WORK REQUIRED: Count the lines in the listing below that contain the word "entry" and give only the number.

Listing from a pointing dataset:
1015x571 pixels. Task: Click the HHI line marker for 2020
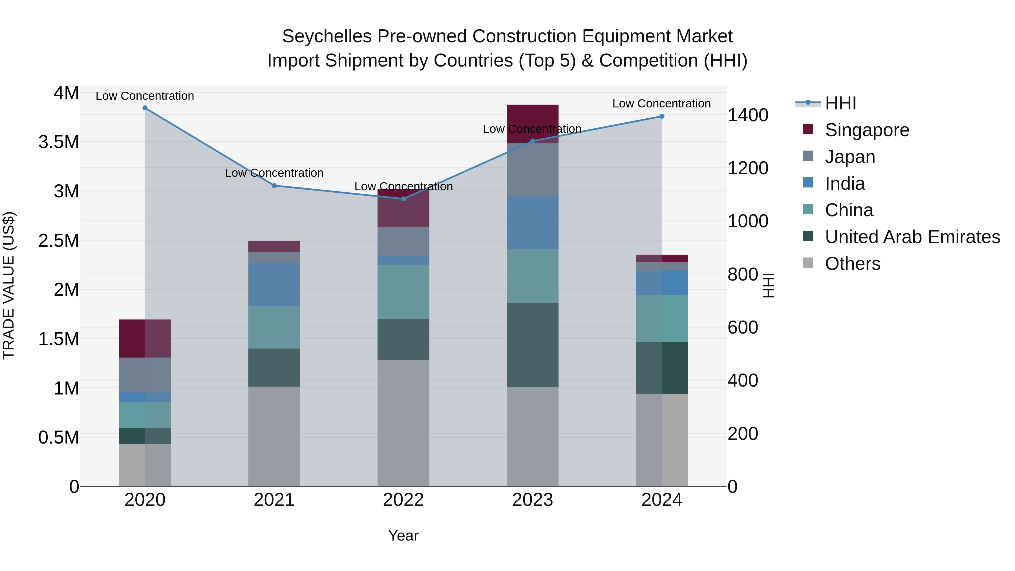[145, 108]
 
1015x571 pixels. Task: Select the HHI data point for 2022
[403, 199]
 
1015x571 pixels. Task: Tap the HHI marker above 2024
[661, 116]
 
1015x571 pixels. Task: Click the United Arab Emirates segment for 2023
[532, 345]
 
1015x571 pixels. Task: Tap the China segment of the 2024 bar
[661, 318]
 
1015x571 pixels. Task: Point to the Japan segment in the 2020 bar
[145, 375]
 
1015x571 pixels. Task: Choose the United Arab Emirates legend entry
[912, 237]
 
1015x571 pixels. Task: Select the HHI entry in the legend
[840, 103]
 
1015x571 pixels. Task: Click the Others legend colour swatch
[808, 263]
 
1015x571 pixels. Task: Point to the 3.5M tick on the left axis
[59, 142]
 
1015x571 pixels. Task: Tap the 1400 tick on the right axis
[747, 115]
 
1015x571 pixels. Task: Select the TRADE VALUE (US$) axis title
[9, 285]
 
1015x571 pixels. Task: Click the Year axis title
[403, 535]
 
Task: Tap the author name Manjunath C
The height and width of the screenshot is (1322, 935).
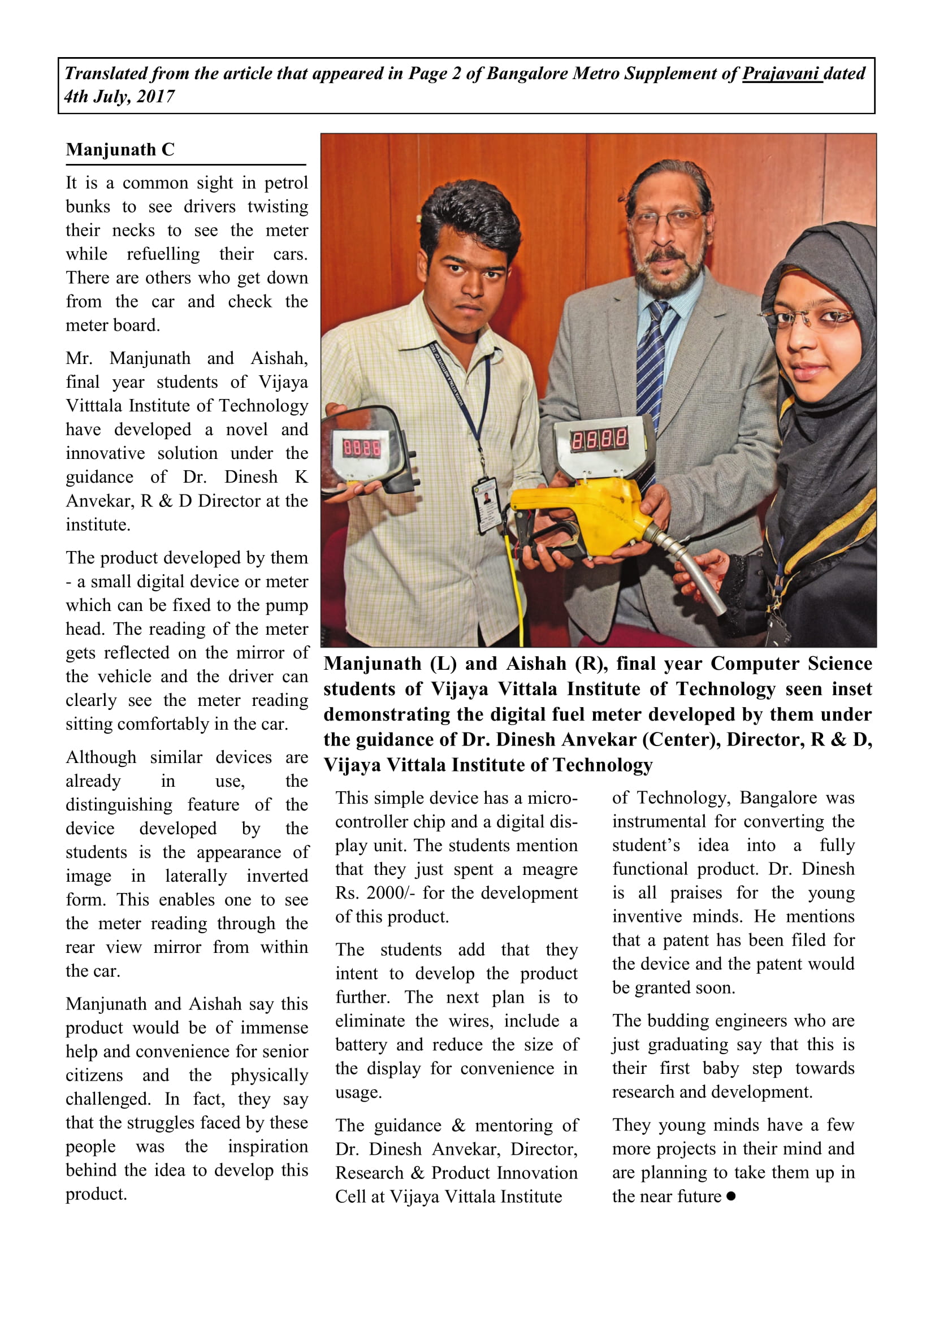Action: tap(120, 150)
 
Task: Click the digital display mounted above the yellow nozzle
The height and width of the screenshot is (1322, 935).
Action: tap(599, 440)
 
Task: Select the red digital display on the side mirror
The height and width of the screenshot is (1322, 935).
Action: tap(362, 448)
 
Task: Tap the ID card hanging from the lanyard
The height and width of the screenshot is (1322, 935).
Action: tap(487, 503)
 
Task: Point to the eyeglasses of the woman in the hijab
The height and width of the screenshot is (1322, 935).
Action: tap(806, 317)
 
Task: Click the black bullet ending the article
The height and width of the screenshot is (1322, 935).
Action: tap(731, 1196)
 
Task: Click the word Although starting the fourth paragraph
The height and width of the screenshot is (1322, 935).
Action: tap(101, 757)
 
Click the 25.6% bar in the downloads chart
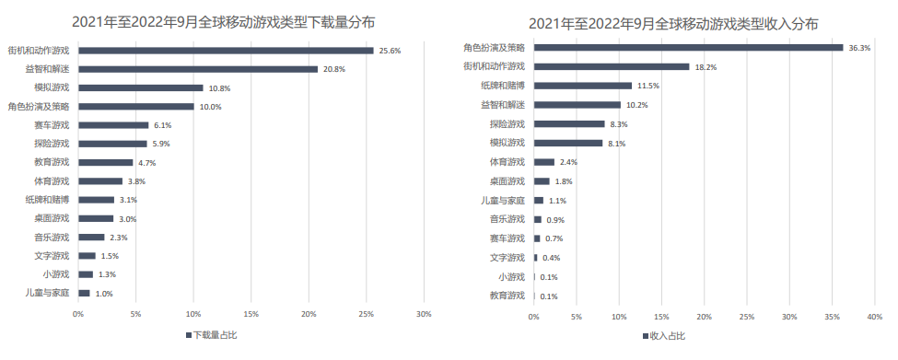click(226, 51)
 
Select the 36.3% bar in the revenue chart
click(688, 47)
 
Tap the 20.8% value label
click(334, 69)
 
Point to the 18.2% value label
click(706, 66)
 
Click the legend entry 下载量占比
click(213, 335)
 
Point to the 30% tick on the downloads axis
click(424, 314)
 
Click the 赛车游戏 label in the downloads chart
click(52, 125)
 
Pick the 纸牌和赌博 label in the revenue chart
click(503, 86)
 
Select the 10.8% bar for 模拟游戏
click(141, 87)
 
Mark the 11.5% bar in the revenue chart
click(583, 86)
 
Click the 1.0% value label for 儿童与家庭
click(105, 294)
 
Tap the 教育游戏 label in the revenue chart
click(507, 296)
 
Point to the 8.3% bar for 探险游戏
click(569, 123)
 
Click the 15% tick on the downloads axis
click(251, 314)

RESULT: 3